Mon quatrième concert Princier, après le Zénith en 1998, le Zénith en 2002 et le Grand Palais en 2009, je scrutais depuis longtemps sur le site Schkopi.com l'annonce d'un futur concert en France.
Ce site est une énorme mine d'information sur Prince, et depuis le concert du Grand Palais, j'essaye d'y aller régulièrement.
En annonçant le concert au Stade de France, j'ai un peu hésité à m'y rendre. Beaucoup de fans ont dit sur ce site qu'ils ne s'y rendraient pas, du fait du lieu.
J'avais pour ma part trop envie de le revoir sur scène, mais ma seule expérience de concert au SdF, c'était pour Police, et ma position en Pelouse (donc loin de la scène) ne m'avait pas permis de voir la scène et je n'avais que moyennement apprécié le son.
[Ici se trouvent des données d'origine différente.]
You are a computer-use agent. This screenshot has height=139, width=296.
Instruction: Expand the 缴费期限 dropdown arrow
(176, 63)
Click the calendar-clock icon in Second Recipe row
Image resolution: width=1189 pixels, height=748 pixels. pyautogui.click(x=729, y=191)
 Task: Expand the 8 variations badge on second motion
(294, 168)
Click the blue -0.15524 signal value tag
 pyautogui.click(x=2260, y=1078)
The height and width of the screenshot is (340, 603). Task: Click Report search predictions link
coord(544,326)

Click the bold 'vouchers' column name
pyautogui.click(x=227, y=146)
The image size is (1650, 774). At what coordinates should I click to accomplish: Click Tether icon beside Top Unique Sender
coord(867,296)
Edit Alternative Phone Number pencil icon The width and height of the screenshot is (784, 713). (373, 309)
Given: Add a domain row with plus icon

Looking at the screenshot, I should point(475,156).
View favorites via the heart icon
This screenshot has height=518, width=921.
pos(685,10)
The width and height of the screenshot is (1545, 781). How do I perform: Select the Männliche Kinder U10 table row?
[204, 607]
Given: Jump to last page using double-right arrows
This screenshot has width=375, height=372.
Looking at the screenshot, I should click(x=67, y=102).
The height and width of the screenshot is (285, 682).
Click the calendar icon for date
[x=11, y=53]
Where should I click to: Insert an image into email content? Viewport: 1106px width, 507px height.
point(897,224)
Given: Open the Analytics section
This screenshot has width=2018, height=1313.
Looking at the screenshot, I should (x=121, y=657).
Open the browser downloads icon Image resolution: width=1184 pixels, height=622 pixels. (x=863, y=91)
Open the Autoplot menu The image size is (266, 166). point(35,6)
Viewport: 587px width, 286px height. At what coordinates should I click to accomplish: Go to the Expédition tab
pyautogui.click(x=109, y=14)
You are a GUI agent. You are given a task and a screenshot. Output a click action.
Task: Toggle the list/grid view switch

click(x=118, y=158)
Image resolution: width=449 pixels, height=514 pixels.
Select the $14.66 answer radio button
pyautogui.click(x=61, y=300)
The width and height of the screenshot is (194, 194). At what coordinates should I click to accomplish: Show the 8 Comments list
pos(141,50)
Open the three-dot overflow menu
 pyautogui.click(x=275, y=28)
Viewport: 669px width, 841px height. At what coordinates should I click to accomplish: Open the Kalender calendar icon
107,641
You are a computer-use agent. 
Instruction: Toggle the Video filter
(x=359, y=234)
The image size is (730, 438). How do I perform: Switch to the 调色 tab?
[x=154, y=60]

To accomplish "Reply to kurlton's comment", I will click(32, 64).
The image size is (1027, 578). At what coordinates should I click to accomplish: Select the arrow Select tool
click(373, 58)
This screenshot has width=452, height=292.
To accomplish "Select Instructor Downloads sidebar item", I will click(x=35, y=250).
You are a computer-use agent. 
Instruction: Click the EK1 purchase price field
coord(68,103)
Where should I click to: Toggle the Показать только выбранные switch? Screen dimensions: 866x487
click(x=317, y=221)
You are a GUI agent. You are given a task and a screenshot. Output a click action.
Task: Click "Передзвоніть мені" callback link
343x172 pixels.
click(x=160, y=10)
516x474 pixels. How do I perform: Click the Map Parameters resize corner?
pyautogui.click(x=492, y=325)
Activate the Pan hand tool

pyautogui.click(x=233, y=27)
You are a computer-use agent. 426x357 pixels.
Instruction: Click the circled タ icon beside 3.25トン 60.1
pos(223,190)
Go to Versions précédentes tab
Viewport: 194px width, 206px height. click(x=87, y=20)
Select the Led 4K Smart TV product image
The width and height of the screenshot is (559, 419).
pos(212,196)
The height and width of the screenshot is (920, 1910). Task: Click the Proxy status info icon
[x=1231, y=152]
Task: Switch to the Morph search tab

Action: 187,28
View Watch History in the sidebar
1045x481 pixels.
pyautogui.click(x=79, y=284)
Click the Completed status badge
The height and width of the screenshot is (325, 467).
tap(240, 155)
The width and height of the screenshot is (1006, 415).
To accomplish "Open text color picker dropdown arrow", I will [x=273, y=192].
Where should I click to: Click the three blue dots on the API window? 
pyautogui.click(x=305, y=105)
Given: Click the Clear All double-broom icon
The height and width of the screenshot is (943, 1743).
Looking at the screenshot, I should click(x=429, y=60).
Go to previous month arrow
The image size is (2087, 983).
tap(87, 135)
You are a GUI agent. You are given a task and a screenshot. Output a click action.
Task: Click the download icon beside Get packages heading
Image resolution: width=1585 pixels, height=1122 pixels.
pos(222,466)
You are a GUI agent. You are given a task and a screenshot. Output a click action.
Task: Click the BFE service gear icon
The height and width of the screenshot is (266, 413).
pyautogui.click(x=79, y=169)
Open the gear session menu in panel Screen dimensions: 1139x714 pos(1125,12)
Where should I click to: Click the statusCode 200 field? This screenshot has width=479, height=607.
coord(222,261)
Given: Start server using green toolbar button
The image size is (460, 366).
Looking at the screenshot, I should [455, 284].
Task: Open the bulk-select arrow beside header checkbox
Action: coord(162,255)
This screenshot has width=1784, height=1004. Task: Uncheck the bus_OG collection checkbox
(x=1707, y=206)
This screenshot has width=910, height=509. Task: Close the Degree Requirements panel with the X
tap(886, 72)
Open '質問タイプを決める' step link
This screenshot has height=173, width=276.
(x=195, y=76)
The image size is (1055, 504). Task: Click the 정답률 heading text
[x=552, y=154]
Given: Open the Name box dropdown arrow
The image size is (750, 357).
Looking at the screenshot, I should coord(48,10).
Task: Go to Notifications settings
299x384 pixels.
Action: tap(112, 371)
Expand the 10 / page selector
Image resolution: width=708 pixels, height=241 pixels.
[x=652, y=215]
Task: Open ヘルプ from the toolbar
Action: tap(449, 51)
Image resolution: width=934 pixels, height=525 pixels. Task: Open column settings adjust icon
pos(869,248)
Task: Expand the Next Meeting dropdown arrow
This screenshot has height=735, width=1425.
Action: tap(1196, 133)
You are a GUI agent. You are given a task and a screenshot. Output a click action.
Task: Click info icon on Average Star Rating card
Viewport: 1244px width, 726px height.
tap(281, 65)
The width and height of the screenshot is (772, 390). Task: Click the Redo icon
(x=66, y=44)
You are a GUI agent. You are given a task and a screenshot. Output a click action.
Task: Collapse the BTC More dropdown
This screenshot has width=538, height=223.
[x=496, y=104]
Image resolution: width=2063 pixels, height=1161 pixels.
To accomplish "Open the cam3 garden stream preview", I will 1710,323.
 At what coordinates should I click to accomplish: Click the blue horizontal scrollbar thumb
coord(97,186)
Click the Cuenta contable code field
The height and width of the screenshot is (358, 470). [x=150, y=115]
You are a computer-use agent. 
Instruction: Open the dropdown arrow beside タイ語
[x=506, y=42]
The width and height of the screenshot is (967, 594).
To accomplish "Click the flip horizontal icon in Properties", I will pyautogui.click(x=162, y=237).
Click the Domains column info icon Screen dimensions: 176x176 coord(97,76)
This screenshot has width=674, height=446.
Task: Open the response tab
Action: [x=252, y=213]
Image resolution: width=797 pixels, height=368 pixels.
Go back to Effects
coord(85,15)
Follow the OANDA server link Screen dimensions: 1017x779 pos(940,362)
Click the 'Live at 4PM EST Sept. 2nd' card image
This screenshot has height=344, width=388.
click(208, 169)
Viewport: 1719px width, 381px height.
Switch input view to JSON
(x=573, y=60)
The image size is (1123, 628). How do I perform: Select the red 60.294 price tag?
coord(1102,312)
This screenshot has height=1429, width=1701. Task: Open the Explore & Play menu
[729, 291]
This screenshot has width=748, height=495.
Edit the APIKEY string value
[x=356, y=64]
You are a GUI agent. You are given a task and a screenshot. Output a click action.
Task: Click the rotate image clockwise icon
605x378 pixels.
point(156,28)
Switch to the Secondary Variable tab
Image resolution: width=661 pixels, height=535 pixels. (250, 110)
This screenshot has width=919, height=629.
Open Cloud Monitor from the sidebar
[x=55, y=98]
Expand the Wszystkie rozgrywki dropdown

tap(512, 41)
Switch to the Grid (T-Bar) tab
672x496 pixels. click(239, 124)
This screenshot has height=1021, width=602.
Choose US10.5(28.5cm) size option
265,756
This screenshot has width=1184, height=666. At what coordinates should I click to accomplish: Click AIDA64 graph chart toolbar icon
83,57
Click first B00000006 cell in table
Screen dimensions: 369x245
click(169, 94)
Finalement, je me suis décidé, mais uniquement si j'arrivais à avoir une place en Pelouse Or, c'est à dire au pied de la scène. Dès la première seconde de la mise en vente, j'étais sur le site de la Fédération Nationale d'Achat des Cadres. La peur de ne rien avoir.
Finalement, j'ai eu, et sans aucun problème.
Le jour J du concert, je suis arrivé juste un petit peu avant l'ouverture des grilles. Je me balade autour du Stade, que je connais surtout en configuration Rugby, et me met à la recherche d'un distributeur de billets. J'arrive enfin à en trouver un qui fonctionne après pas mal de recherche, et juste à côté de ma porte d'accès au Stade.
Je rentre tout fier dans l'enceinte Dyonnisienne et il n'y a pas encore foule. Je m'approche des premiers fans installés près de la scène. Youpi, je serais vraiment super bien placé.
Vient la première partie : Sharon Jones and The Dap Kings. Jamais entendu parler mais c'est de la soul et du Rythm & Blues (du vrai, pas du R'n'B). Ca dépote pas mal mais l'essentiel du public est un peu amorphe. Je regarde en direction des gradins, c'est quasi vide.
Durant une chanson, le public se réveille et hurle.
Prince fait son apparition et vient faire un petit solo de guitare. On est tous super heureux, mais ça dure pas plus de 5 min et il repart en coulisse.
Durant cette première partie, j'avais la chance de n'avoir pas de gens trop grands devant moi, et j'avais une super vue sur la scène et sur l'avancée dans le public.
Mais en plein milieu d'une chanson, 2 nanas, que j'ai vraiment failli tué, se sont incrustées juste devant moi, alors qu'il n'y avait déjà pas beaucoup de place. En plus, pas de chance, sur les 2, il y avait une toute petite et une légèrement plus grande que moi, et c'est cette dernière qui se fout pile dans mon champ de vision. Et je n'avais pas beaucoup de place pour essayer de me décaler. Je l'ai maudit jusqu'à la 35ème génération.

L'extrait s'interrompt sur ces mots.